== TO DO ==
Output only these lines, set down exactly: the one containing "Where should I click to: Open" and each line after it through the end of the records.

== AVAILABLE DATA ==
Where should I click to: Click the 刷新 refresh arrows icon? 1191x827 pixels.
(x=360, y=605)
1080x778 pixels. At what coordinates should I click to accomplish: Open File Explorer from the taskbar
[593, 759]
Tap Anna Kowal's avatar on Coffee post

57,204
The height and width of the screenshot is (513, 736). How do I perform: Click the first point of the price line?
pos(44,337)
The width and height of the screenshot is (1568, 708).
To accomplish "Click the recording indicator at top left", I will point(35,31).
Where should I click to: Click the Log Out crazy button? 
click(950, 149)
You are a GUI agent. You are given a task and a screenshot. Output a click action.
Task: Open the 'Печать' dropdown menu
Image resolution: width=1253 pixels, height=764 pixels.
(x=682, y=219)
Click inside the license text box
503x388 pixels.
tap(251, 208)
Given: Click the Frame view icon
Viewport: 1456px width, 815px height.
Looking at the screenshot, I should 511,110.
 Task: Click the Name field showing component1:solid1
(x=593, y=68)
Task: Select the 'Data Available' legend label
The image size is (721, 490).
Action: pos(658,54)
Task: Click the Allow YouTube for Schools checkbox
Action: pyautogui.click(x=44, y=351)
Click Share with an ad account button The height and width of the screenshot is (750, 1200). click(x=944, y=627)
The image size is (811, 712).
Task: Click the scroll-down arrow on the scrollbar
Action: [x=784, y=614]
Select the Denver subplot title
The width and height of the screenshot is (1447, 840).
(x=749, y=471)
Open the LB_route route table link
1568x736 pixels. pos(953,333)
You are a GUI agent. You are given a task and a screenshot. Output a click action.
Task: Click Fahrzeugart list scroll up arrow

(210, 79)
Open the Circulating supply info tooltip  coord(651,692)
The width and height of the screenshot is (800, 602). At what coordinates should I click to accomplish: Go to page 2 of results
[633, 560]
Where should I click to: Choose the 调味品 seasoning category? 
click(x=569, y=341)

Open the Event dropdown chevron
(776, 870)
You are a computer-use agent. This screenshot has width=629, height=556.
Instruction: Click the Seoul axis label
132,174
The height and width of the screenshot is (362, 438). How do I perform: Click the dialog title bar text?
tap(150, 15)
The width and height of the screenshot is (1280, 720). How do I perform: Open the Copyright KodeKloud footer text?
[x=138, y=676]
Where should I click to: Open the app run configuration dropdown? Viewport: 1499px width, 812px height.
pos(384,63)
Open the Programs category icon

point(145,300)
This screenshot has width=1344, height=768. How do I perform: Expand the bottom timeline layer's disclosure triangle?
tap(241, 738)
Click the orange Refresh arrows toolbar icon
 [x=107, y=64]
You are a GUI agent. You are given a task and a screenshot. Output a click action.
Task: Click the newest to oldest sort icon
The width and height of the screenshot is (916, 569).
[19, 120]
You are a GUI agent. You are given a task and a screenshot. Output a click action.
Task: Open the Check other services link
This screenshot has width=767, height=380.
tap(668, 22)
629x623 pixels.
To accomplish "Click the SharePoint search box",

== REPLY ==
Where should I click to: Open the app run configuration dropdown? Viewport: 1499px width, 812px height.
pos(384,63)
Open the Programs category icon

point(145,300)
This screenshot has width=1344, height=768. How do I perform: Expand the bottom timeline layer's disclosure triangle?
tap(241, 738)
Click the orange Refresh arrows toolbar icon
 [x=107, y=64]
You are a GUI agent. You are given a task and a screenshot. Output a click action.
Task: Click the newest to oldest sort icon
The width and height of the screenshot is (916, 569).
[19, 120]
You are a GUI agent. You are given a task and a screenshot. Output a click action.
Task: Open the Check other services link
This screenshot has width=767, height=380.
tap(668, 22)
629x623 pixels.
To accomplish "Click the SharePoint search box",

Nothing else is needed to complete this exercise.